Isabelle Legeron MW is France’s first female Master of Wine—one of only 416 MWs worldwide—and has been honored with the Madame Bollinger award for Excellence in Tasting and the Villa Maria award for Viticulture, and is also the recipient of the ‘Wine Woman of the Year’ award in Paris. Having decided to dedicate her work to helping people think about what they drink and promoting the need for transparency in the wine world, in 2012 she created RAW WINE, which has grown to become the world’s largest community of low-intervention organic, biodynamic and natural wine producers. Featuring annual fairs in London, Berlin, New York, Los Angeles and Montréal, RAW WINE leads the charge globally for fine, clean, low-intervention wine, and is commonly considered ‘the fair of note for artisan and natural wines’ (El Mundo) and by many in the industry as ‘showing the world the right approach to wine’ (Ottolenghi). 

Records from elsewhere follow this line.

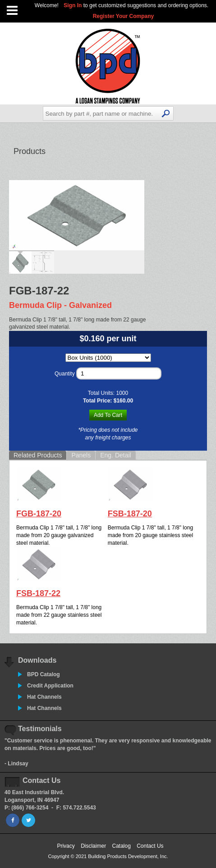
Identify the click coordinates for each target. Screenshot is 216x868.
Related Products (37, 455)
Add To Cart (108, 415)
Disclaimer (93, 846)
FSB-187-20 (130, 514)
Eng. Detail (115, 455)
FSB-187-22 (38, 593)
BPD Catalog (43, 674)
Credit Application (50, 686)
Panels (81, 455)
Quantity (64, 374)
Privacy (65, 846)
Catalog (121, 846)
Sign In (73, 5)
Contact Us (150, 846)
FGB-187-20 (39, 514)
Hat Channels (44, 697)
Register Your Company (124, 16)
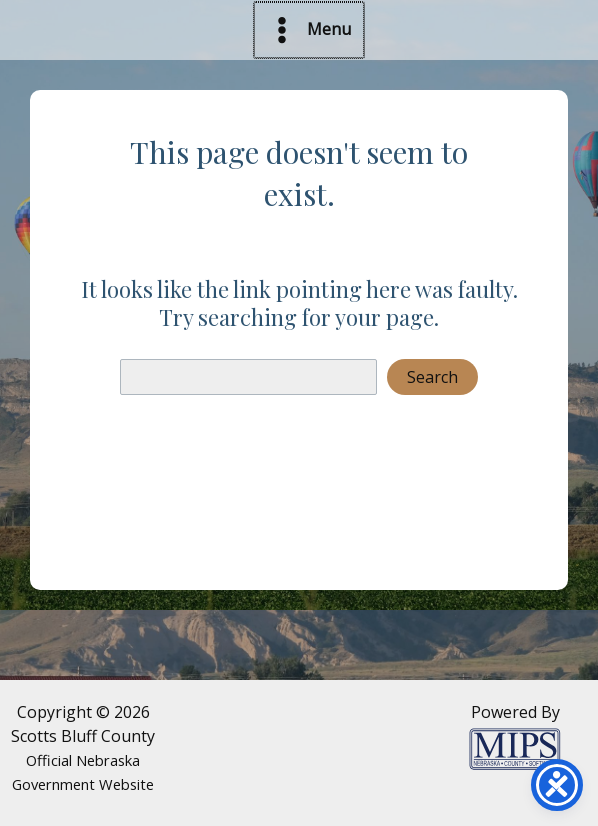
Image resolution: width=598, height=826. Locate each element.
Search (432, 377)
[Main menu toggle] (309, 30)
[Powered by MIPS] (515, 747)
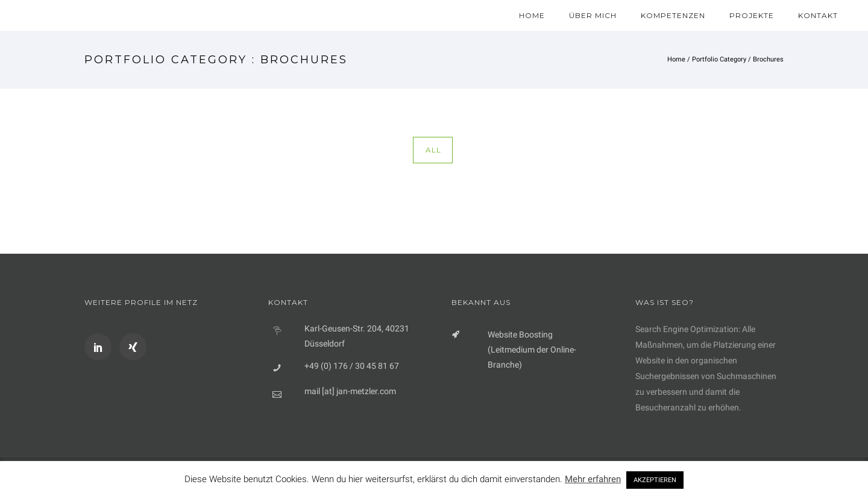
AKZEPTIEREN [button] (655, 480)
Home (532, 15)
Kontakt (818, 15)
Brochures (768, 59)
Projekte (752, 15)
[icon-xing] (133, 347)
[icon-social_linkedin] (101, 347)
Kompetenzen (673, 15)
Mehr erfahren (593, 479)
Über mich (593, 15)
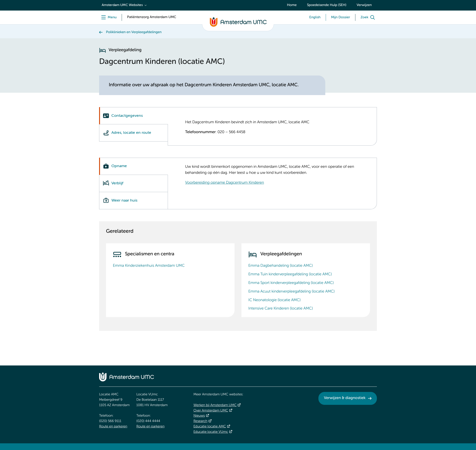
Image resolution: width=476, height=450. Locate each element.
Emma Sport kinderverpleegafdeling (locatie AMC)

A huge advocate of organic farming practices and proper living wines, Isabelle does not sit on the fence. For her, the world’s best wines are natural and that is all she personally drinks. Although initially considered a bit of a misfit by her industry, her work is today internationally acclaimed. She was chosen as one of the “most innovative women in food and drink” by Fortune, as one of the Dream Team of the 50 most influential French people in the world by Vanity Fair, and even as one of “the 50 most influential travellers of our time” according to Conde Nast Traveller. Perhaps best of all though, she was honoured to have won the first WSET Outstanding Alumni Award, which was voted on by her peers from across the world. 

Her first book, Natural Wine: an introduction to organic and biodynamic wines made naturally (published by RPS CICO), was shortlisted for the Fortnum & Mason Best Drinks Book as well as the Louis Roederer and André Simon awards. Described by The World of Fine Wine as “an infectious, accessible guide [that]… may prove to be the most important wine book yet written”, it is available in English, French, Italian, Cantonese, Japanese, Russian, Ukranian, Korean and German.